[Collected data]
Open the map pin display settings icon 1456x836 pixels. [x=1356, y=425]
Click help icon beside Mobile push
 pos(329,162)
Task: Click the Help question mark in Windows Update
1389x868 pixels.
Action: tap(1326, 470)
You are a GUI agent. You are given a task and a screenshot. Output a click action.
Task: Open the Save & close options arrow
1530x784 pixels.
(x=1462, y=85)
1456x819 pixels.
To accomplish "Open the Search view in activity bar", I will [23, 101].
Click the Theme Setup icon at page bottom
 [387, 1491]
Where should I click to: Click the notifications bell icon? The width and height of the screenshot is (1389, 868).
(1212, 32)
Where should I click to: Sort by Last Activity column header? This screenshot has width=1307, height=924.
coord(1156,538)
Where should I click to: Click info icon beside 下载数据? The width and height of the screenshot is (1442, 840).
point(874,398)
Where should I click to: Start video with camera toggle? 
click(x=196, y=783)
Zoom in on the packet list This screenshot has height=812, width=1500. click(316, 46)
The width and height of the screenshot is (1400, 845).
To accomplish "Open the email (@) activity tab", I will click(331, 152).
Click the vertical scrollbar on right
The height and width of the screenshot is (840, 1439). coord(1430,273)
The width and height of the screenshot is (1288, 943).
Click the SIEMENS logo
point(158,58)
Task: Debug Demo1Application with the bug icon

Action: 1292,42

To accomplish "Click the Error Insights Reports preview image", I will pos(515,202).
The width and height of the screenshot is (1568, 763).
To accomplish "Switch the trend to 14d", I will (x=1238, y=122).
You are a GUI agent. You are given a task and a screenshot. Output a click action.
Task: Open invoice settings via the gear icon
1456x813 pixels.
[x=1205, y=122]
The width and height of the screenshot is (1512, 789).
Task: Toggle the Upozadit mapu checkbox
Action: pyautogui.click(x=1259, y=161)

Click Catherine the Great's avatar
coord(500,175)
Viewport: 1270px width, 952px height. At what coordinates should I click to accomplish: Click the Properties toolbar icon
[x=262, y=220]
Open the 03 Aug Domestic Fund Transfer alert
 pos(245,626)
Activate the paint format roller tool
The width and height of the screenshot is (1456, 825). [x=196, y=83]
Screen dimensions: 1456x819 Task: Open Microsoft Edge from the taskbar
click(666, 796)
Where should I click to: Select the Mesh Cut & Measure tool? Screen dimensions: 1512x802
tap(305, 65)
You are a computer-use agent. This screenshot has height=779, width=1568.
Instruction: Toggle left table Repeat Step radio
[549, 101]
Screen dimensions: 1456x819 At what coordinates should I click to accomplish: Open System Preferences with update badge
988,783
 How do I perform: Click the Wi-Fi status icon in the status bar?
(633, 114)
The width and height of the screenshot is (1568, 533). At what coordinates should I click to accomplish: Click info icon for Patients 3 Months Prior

> Task to complete: You are asked to transcribe the complete data exactly.

> Output for this exercise:
Open the map pin display settings icon 1456x836 pixels. [x=1356, y=425]
Click help icon beside Mobile push
 pos(329,162)
Task: Click the Help question mark in Windows Update
1389x868 pixels.
Action: tap(1326, 470)
You are a GUI agent. You are given a task and a screenshot. Output a click action.
Task: Open the Save & close options arrow
1530x784 pixels.
(x=1462, y=85)
1456x819 pixels.
To accomplish "Open the Search view in activity bar", I will [23, 101].
Click the Theme Setup icon at page bottom
 [387, 1491]
Where should I click to: Click the notifications bell icon? The width and height of the screenshot is (1389, 868).
(1212, 32)
Where should I click to: Sort by Last Activity column header? This screenshot has width=1307, height=924.
coord(1156,538)
Where should I click to: Click info icon beside 下载数据? The width and height of the screenshot is (1442, 840).
point(874,398)
Where should I click to: Start video with camera toggle? 
click(x=196, y=783)
Zoom in on the packet list This screenshot has height=812, width=1500. click(316, 46)
The width and height of the screenshot is (1400, 845).
To accomplish "Open the email (@) activity tab", I will click(331, 152).
Click the vertical scrollbar on right
The height and width of the screenshot is (840, 1439). coord(1430,273)
The width and height of the screenshot is (1288, 943).
Click the SIEMENS logo
point(158,58)
Task: Debug Demo1Application with the bug icon

Action: 1292,42

To accomplish "Click the Error Insights Reports preview image", I will pos(515,202).
The width and height of the screenshot is (1568, 763).
To accomplish "Switch the trend to 14d", I will (x=1238, y=122).
You are a GUI agent. You are given a task and a screenshot. Output a click action.
Task: Open invoice settings via the gear icon
1456x813 pixels.
[x=1205, y=122]
The width and height of the screenshot is (1512, 789).
Task: Toggle the Upozadit mapu checkbox
Action: pyautogui.click(x=1259, y=161)

Click Catherine the Great's avatar
coord(500,175)
Viewport: 1270px width, 952px height. At what coordinates should I click to accomplish: Click the Properties toolbar icon
[x=262, y=220]
Open the 03 Aug Domestic Fund Transfer alert
 pos(245,626)
Activate the paint format roller tool
The width and height of the screenshot is (1456, 825). [x=196, y=83]
Screen dimensions: 1456x819 Task: Open Microsoft Edge from the taskbar
click(666, 796)
Where should I click to: Select the Mesh Cut & Measure tool? Screen dimensions: 1512x802
tap(305, 65)
You are a computer-use agent. This screenshot has height=779, width=1568.
Instruction: Toggle left table Repeat Step radio
[549, 101]
Screen dimensions: 1456x819 At what coordinates should I click to accomplish: Open System Preferences with update badge
988,783
 How do I perform: Click the Wi-Fi status icon in the status bar?
(633, 114)
The width and height of the screenshot is (1568, 533). At what coordinates should I click to accomplish: Click info icon for Patients 3 Months Prior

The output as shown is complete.